Just in time for the centenary comes “Famous Father Girl” by Jamie Bernstein, the oldest of the Bernstein children. It’s a “Memoir of Growing Up Bernstein” and well done too. There’s a certain built-in page-turning quality to the story if you know anything about Leonard Bernstein at all. You know that, as you read, you’re moving ever closer to the lurid and tragic last decade of his life. Jamie Bernstein heightens that feeling by telling her story chronologically and revealing details about her father, and mother (the actress Felicia Montealegre), as they became known to her.
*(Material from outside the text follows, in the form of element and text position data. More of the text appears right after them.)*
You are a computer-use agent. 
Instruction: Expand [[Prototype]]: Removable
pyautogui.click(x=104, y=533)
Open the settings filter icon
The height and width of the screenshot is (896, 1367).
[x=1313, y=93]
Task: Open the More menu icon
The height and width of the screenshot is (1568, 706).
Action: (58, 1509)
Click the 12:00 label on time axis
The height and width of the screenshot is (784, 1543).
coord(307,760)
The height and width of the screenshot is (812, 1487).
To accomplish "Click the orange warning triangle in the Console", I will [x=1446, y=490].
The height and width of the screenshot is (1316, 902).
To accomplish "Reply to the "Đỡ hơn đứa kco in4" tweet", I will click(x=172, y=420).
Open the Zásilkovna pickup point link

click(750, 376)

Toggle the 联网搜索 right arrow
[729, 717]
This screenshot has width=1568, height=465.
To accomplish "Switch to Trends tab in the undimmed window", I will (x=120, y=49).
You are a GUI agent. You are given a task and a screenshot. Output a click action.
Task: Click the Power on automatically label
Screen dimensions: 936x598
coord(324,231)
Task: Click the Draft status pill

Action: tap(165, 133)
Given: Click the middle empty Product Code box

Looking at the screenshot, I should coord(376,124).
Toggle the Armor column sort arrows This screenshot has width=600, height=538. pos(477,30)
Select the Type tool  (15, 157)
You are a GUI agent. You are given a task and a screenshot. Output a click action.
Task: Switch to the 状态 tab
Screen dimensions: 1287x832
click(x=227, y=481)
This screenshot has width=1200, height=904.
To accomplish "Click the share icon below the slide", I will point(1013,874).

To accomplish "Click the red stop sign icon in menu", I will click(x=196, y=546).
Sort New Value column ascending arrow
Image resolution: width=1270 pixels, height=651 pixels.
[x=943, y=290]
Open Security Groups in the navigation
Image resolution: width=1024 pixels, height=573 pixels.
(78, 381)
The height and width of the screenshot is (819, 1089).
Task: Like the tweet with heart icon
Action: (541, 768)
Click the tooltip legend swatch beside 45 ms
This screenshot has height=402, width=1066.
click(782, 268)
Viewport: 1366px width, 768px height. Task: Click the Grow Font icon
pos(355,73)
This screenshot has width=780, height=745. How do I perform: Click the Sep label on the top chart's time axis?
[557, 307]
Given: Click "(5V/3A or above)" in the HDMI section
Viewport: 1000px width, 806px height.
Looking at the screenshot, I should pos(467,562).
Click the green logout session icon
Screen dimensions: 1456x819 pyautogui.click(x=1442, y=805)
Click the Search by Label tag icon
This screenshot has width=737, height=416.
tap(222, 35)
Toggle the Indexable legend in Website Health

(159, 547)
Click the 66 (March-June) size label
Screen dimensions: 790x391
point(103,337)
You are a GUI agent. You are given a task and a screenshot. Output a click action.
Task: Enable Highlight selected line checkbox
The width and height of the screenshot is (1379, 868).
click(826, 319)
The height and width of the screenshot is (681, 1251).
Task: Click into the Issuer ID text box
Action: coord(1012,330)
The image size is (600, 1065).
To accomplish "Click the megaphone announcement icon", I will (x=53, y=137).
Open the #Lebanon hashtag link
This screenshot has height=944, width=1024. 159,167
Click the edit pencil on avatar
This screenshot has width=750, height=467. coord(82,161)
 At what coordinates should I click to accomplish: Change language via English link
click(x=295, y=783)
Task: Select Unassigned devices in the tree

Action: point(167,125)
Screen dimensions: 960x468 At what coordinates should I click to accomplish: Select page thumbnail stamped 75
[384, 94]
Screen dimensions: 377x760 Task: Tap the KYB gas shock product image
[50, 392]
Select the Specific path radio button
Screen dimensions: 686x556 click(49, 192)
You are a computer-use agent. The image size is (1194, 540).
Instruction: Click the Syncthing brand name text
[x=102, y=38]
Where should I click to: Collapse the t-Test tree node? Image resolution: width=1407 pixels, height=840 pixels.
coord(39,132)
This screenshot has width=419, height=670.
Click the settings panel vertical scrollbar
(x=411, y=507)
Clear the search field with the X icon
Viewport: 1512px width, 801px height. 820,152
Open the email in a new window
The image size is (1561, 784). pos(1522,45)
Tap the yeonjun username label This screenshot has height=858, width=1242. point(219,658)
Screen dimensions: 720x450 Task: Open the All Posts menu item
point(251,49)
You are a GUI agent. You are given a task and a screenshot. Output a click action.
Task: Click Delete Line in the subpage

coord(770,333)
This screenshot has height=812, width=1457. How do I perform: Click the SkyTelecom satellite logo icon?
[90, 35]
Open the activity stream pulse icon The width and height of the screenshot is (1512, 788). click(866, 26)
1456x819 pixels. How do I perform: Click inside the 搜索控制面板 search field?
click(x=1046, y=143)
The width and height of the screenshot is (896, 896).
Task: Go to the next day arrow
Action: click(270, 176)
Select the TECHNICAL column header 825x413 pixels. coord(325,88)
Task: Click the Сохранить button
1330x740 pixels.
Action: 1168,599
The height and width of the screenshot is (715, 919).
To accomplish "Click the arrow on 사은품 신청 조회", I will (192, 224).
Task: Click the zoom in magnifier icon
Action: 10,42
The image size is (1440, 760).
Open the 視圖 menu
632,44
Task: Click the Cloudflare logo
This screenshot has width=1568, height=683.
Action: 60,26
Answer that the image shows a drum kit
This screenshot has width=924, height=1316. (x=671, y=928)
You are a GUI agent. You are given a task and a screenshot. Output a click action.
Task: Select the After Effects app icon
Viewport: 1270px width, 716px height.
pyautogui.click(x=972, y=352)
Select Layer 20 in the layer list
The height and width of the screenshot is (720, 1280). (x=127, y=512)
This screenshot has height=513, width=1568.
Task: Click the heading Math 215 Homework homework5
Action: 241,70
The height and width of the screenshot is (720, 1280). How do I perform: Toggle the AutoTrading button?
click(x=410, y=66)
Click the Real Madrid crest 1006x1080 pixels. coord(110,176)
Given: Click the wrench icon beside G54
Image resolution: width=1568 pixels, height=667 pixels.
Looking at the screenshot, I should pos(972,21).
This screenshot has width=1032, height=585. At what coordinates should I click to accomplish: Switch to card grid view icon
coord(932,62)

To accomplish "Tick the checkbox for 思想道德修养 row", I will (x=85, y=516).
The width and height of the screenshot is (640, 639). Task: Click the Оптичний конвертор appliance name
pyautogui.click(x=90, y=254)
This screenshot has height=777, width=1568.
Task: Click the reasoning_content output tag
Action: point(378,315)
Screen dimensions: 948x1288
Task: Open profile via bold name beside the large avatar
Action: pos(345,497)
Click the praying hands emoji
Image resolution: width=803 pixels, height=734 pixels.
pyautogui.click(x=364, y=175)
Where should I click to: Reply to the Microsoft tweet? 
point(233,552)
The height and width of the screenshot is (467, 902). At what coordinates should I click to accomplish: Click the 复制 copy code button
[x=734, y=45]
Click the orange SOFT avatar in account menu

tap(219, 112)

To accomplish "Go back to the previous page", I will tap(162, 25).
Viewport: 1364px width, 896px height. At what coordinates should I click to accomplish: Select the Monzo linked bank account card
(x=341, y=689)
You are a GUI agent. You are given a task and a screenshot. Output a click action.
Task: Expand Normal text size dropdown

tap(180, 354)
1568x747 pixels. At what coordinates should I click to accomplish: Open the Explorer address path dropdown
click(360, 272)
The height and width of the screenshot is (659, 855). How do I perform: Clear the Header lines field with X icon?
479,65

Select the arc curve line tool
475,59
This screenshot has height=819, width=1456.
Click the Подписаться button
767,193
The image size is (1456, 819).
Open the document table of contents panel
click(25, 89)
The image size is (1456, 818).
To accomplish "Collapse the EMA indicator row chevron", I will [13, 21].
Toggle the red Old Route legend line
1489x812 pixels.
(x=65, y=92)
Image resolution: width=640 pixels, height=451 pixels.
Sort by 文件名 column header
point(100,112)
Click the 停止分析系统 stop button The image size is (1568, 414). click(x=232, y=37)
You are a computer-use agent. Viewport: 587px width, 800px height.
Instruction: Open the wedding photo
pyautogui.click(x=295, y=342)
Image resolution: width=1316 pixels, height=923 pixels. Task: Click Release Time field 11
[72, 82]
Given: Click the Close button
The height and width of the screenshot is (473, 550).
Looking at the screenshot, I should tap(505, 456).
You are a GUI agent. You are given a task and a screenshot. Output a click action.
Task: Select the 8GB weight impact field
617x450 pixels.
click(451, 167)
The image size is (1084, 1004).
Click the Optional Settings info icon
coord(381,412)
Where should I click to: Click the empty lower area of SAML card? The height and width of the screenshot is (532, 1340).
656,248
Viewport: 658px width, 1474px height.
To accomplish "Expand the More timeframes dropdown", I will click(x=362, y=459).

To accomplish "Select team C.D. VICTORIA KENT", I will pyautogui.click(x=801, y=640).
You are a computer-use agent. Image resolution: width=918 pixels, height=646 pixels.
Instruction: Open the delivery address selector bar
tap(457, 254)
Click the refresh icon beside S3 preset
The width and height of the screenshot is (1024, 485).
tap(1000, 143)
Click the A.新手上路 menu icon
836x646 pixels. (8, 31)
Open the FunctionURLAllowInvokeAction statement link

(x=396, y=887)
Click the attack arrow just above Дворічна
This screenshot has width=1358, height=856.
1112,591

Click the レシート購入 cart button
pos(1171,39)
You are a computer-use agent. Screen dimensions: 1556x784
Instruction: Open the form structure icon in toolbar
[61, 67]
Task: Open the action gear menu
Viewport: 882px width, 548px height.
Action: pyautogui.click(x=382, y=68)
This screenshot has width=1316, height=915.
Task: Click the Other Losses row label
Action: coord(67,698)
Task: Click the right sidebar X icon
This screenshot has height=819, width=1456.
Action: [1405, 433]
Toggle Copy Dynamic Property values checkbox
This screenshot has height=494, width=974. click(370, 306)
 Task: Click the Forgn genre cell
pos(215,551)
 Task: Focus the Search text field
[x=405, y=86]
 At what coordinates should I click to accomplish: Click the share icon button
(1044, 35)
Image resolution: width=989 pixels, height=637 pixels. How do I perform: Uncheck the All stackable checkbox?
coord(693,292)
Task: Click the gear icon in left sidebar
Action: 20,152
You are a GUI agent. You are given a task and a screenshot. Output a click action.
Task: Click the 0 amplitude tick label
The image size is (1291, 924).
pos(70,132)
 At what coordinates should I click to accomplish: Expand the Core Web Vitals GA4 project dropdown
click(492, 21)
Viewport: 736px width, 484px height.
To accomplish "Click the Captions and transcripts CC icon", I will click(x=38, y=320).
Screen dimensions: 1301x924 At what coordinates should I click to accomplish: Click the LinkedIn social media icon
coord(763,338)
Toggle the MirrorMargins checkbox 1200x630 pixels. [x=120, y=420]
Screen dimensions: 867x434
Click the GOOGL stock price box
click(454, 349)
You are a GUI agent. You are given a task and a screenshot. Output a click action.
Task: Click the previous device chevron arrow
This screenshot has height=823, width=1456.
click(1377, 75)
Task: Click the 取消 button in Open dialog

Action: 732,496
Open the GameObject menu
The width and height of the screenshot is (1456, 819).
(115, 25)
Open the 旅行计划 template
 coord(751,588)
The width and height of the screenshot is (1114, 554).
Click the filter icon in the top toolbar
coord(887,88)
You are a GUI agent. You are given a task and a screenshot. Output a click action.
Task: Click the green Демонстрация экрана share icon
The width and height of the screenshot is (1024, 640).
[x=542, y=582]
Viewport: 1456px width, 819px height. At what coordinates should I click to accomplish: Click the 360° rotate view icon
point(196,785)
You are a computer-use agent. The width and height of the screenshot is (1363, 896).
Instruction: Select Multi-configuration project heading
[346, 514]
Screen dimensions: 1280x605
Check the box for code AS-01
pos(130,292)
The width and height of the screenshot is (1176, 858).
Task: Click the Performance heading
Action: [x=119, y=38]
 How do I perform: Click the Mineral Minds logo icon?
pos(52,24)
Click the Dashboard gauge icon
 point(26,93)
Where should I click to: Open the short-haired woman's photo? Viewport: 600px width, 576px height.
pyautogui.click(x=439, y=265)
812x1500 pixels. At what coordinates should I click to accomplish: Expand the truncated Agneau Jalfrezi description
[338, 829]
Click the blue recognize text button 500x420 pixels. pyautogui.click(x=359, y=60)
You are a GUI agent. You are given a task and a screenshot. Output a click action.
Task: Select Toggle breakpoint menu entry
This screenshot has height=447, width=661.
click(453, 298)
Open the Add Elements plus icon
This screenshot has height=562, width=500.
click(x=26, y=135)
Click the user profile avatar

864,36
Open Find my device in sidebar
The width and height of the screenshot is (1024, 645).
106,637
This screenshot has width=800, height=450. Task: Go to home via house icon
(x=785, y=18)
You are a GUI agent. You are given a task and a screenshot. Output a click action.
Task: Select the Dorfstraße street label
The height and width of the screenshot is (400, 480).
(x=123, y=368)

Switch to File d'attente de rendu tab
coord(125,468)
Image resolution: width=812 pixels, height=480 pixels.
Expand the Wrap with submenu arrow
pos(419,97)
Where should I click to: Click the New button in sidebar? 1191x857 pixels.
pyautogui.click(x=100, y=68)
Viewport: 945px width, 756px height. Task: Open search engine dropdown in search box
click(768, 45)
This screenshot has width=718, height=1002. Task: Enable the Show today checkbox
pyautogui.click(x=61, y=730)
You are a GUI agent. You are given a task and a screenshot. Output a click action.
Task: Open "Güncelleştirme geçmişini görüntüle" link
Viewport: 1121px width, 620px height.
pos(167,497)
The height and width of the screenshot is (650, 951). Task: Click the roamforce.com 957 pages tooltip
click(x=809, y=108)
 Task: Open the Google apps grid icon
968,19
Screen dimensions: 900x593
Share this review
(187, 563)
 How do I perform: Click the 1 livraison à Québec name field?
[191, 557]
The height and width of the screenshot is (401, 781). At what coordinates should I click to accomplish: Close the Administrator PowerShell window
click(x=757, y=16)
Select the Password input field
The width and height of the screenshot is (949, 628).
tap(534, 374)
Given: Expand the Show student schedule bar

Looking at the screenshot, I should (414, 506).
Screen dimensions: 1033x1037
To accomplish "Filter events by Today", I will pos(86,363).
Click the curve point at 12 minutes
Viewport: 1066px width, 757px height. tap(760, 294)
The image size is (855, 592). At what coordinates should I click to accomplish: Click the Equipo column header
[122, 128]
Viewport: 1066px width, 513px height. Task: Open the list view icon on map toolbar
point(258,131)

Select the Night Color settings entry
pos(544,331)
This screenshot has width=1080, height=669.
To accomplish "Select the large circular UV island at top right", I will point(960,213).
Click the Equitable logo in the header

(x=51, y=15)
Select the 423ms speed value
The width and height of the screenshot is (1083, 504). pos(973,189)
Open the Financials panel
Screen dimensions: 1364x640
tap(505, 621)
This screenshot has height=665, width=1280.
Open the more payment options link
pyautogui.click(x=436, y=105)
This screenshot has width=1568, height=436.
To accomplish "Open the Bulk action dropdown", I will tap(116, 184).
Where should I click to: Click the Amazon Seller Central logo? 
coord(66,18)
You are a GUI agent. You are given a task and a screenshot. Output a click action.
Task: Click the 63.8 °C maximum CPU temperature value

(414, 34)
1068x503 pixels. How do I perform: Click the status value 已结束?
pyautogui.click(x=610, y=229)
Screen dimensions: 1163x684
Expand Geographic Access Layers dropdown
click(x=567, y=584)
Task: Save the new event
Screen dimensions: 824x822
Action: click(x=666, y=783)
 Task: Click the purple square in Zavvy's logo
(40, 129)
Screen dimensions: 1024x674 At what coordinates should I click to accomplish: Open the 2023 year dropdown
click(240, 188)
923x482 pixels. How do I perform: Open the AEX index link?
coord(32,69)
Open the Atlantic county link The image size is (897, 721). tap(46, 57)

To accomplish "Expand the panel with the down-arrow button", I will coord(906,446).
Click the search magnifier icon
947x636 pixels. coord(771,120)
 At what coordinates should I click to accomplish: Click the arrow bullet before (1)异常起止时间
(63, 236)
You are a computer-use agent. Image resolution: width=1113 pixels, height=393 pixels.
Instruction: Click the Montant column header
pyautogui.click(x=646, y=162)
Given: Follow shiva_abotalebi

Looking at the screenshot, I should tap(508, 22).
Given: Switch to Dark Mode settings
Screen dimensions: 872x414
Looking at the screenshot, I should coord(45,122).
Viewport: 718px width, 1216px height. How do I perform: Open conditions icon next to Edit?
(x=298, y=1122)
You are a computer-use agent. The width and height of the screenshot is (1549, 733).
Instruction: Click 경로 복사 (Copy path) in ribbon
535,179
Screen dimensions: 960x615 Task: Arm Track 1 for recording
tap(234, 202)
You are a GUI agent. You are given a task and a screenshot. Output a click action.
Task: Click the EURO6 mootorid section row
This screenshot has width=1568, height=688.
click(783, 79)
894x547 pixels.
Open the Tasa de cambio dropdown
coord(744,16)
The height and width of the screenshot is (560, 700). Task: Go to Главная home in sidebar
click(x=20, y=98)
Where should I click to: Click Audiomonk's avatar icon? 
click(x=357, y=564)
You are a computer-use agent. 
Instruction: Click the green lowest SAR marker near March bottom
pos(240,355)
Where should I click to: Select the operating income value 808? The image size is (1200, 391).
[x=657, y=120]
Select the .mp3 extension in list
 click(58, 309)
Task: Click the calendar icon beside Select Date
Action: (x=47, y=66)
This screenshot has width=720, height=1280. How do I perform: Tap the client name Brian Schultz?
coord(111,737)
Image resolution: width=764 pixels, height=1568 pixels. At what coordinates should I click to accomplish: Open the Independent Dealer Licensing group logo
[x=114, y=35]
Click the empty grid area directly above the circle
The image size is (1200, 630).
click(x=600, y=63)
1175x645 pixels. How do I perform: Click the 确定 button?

So the early chapters of “Famous Father Girl” are fairly idyllic, told from the standpoint of a young girl basking in the glow of her parents’ love and success and fame.
Her eyes are opened gradually, just as every child’s are, but Leonard Bernstein was, of course, no ordinary human being. Already hugely famous when Jamie was a little girl, he was also a semi-closeted gay man — Jamie eventually finds out that her mother knew it before she married him — and as Jamie got older it became more and more of an issue, as Daddy became less discreet about it. Once Montealegre died in 1978, there was no one left to control Bernstein’s wilder impulses, Jamie claims, and the long decline began. He lived his last decade like a Roman emperor of the third century. Others have written about it, but here, in Jamie’s book, you get to see it all from the inside, from the family’s point of view. There were drugs, alcohol, incessant smoking, a series of young boyfriends, an entourage of sometimes dubious hangers on, late night parties, and a steady deterioration in Bernstein’s health, mental well being and musical productivity. And there was nothing anyone could do about it.
So, the book has a strong trajectory, and the chapter on Bernstein’s death is swift and devastating. But it’s not really the end of the story. This being Jamie’s memoir, and not a biography of her father, we have been kept abreast of her own life struggle along the way, her musical goals and her love affairs and her attempts to get out from under the shadow of her father. Only when he’s gone is a complete self-realization possible, and, funny thing is, she finds that she rather likes being a famous father girl after all and nurturing his legacy becomes the focus of her life. It’s touching.